Please restate the records below word for word, leaving out every picture.

[Dataset entries]

= Beginning of Section =

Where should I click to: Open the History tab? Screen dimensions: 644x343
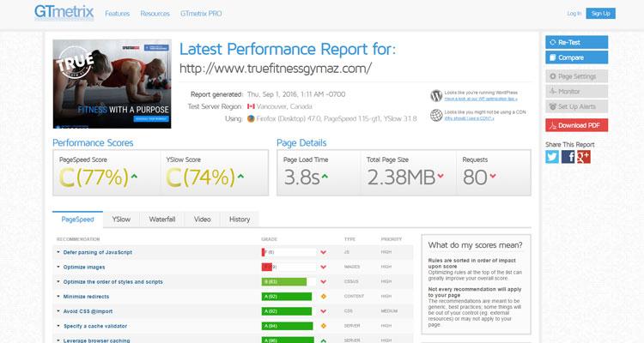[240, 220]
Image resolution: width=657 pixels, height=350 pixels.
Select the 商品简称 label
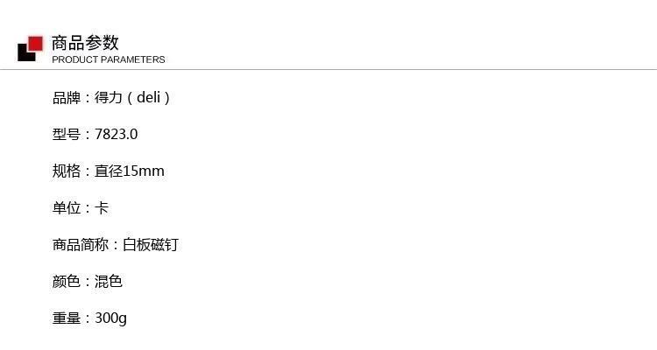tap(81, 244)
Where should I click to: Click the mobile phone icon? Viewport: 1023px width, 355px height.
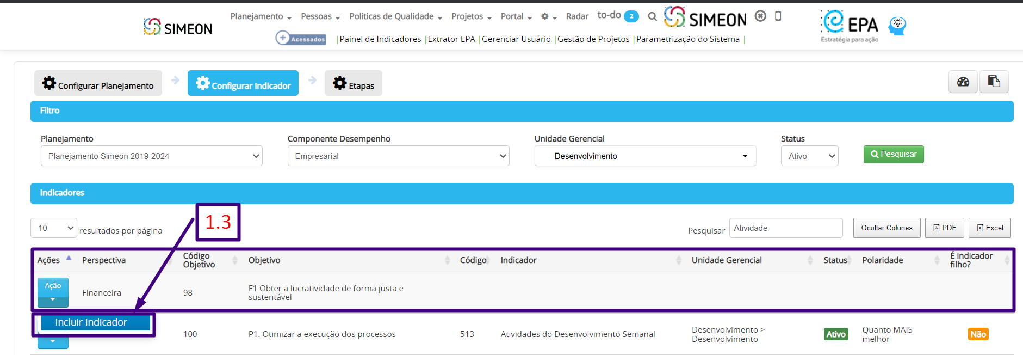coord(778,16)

= End of Section =

(ANSWER SECTION):
Where should I click to: Open the History tab? Screen dimensions: 644x343
[240, 220]
Image resolution: width=657 pixels, height=350 pixels.
Select the 商品简称 label
tap(81, 244)
Where should I click to: Click the mobile phone icon? Viewport: 1023px width, 355px height.
coord(778,16)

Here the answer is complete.